Il piano territoriale infraregionale pone San Pietro in Casale come "centro
integratore" in quanto principale presidio di una vasta area agricola della pianura
centrale e ulteriore polo correlato allo sviluppo della direttrice nord
bolognese.
San Pietro in Casale è all'avanguardia nei servizi sanitari, sociali, scolastici e del
tempo libero.
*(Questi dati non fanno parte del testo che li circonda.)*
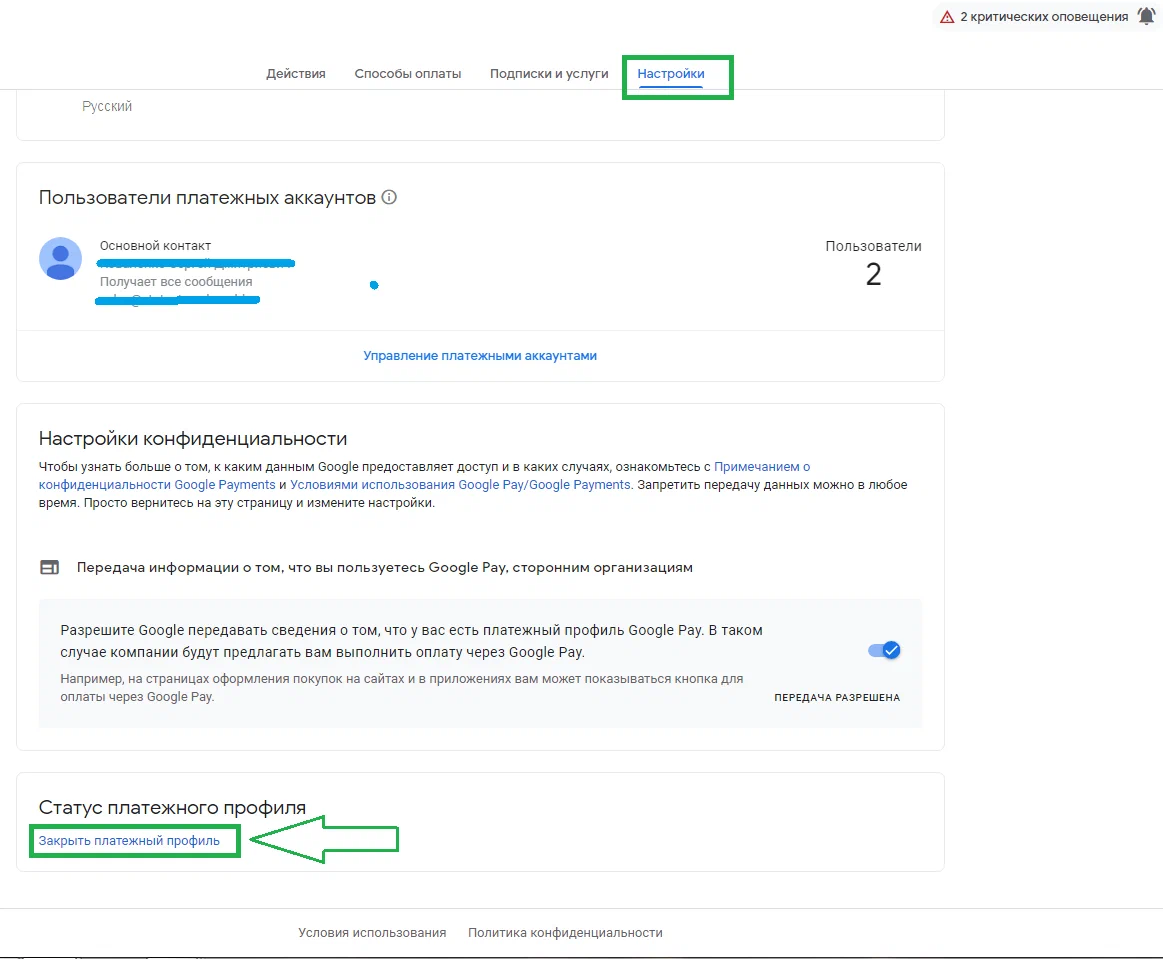1163x959 pixels.
Task: Click the card icon next to Передача информации
Action: pyautogui.click(x=49, y=567)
Presso il Distretto Sanitario è attivo il Centro di Medicina Generale e,
dal
1997, la Residenza Sanitaria Assistenziale (RSA) una delle prime in Italia capace di 60
posti.
Nel settore sportivo, che può vantare moderni impianti e un nuovissimo
centro, il Centro Sportivo "E. Faccioli", praticano varie discipline oltre 1500 persone. Nel campo scolastico sono funzionanti: una
scuola comunale per l'infanzia (nido
e materna), una scuola materna statale e una privata parrocchiale, tre plessi di
scuola
elementare, un plesso di scuole medie, un centro di formazione professionale oggi S.p.A., un
biennio polivalente di scuola media superiore e un triennio per geometri.
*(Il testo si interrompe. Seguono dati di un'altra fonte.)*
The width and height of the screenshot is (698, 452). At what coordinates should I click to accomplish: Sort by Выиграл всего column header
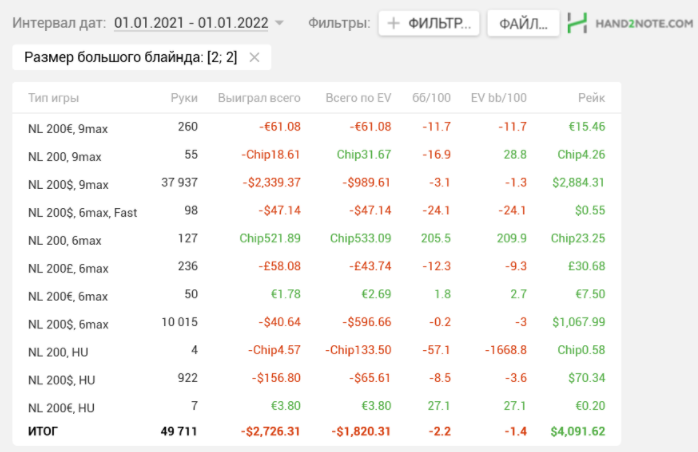[x=259, y=98]
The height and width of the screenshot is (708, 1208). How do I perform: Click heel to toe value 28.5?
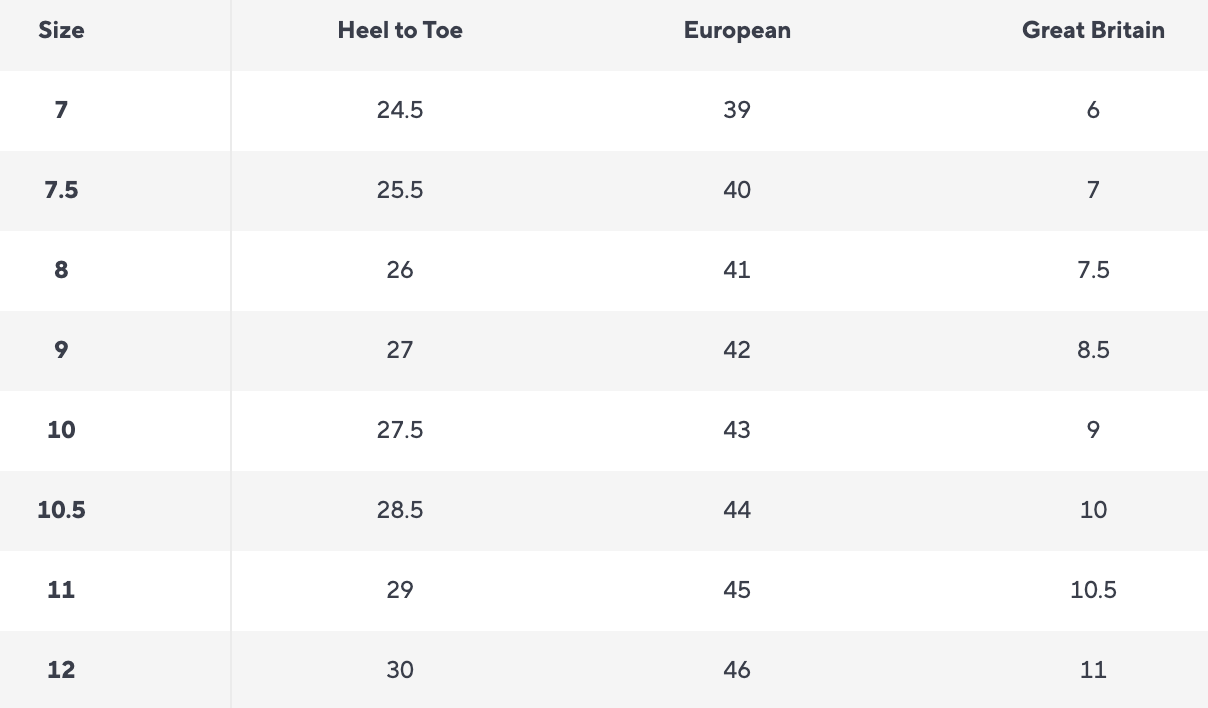click(x=400, y=510)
Di particolare significato è il vasto piano di recupero del centro storico (edifici,
strade, piazze, arredo urbano) e delle aree urbane e frazionali, che nell'ultimo
decennio ha completamente ridisegnato il volto del paese, delle sue frazioni, delle aree
verdi e sportive, dei vari edifici pubblici. Nelle aree agricole sono stati realizzati,
negli ultimi anni, interventi di rimboschimento e aree di rifugio per la fauna selvatica
per una superficie di oltre 12 ettari per un totale di 30.000 piante. Nei pressi del Casone
Partigiano (Rubizzano - ex risaie) è stata realizzata un'area di riequilibrio ecologico
con la messa a dimora di migliaia di piante autoctone, alcune ormai introvabili allo stato
selvatico.
San Pietro in Casale non è certo il "migliore dei mondi possibili", ma
sicuramente un comune dove la qualità della vita ha raggiunto livelli davvero
ragguardevoli. A testimonianza di ciò vi è il costante flusso migratorio di "nuovi
cittadini" che cercano a San Pietro in Casale quella giusta dimensione fatta di
servizi accessibili ed efficienti, standard abitativi di qualità, rapporti umani e
tranquillità. Tutto questo a due passi dalla grande città.